Manning is fighting charges that he “aided the enemy” by passing military documents to WikiLeaks. His trial has implications for whistleblowers, the press and national security, and the opening day of proceedings on Monday drew a large crowd of journalists to the scene.
By Tuesday, though, many appeared to have gone. The New York Times noted in a Tuesday piece that there had been a “sharp drop from Monday in the presence of news organizations and protesters at the trial, which opened Monday at this military base near Baltimore, as it shifted from the drama of the opening statements toward chain-of-custody issues and other evidentiary matters.”
TV outlets appeared the most uninterested. The trial merited barely any time on the big three evening news networks over its first two days. Brian Williams spent 43 seconds talking about it, calling Manning “the man who may have put U.S. military secrets in the hands of Osama bin Laden.” This comment led the media watchdog FAIR to point out that, by the same token, NBC News itself could have put military secrets in bin Laden’s hands.
Even Williams’ brief mention of Manning was lengthier than CBS News’ Scott Pelley’s.
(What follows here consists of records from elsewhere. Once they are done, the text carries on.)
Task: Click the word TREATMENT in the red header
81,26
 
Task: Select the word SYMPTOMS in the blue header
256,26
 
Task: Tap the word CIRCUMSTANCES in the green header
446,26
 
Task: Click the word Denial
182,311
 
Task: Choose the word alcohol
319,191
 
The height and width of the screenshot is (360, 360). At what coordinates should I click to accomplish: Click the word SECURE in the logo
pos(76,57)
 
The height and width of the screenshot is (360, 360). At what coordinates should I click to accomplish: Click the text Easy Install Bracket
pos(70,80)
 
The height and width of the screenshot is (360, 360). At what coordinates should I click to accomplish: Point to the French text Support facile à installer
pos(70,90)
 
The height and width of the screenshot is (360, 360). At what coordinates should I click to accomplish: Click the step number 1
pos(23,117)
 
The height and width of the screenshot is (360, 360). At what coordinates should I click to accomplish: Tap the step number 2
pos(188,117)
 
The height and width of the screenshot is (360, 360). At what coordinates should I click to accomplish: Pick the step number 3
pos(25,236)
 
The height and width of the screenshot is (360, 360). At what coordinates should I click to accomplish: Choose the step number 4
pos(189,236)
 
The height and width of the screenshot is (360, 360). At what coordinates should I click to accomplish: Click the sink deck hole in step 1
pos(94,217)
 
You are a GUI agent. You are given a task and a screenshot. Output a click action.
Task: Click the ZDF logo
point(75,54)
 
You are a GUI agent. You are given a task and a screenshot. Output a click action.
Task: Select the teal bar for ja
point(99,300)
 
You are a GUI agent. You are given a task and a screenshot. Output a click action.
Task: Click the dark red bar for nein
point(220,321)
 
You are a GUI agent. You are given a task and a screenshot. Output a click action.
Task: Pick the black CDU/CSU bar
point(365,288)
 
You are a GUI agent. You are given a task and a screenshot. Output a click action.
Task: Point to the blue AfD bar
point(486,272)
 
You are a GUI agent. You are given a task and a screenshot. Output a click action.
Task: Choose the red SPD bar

Pelley spent about 10 seconds on it on Monday, before turning to a much more extensive conversation with Condoleezza Rice about Syria.
ABC’s Diane Sawyer, meanwhile, didn’t mention the trial on either Monday or Tuesday.
The trial did not receive much coverage on cable news on Monday and Tuesday either. Jake Tapper did a segment about it on his CNN show, and Piers Morgan covered it by asking Jesse Ventura what he thought of the case. Anderson Cooper’s newsreader, Isha Sesay, briefly mentioned it during a roundup of stories.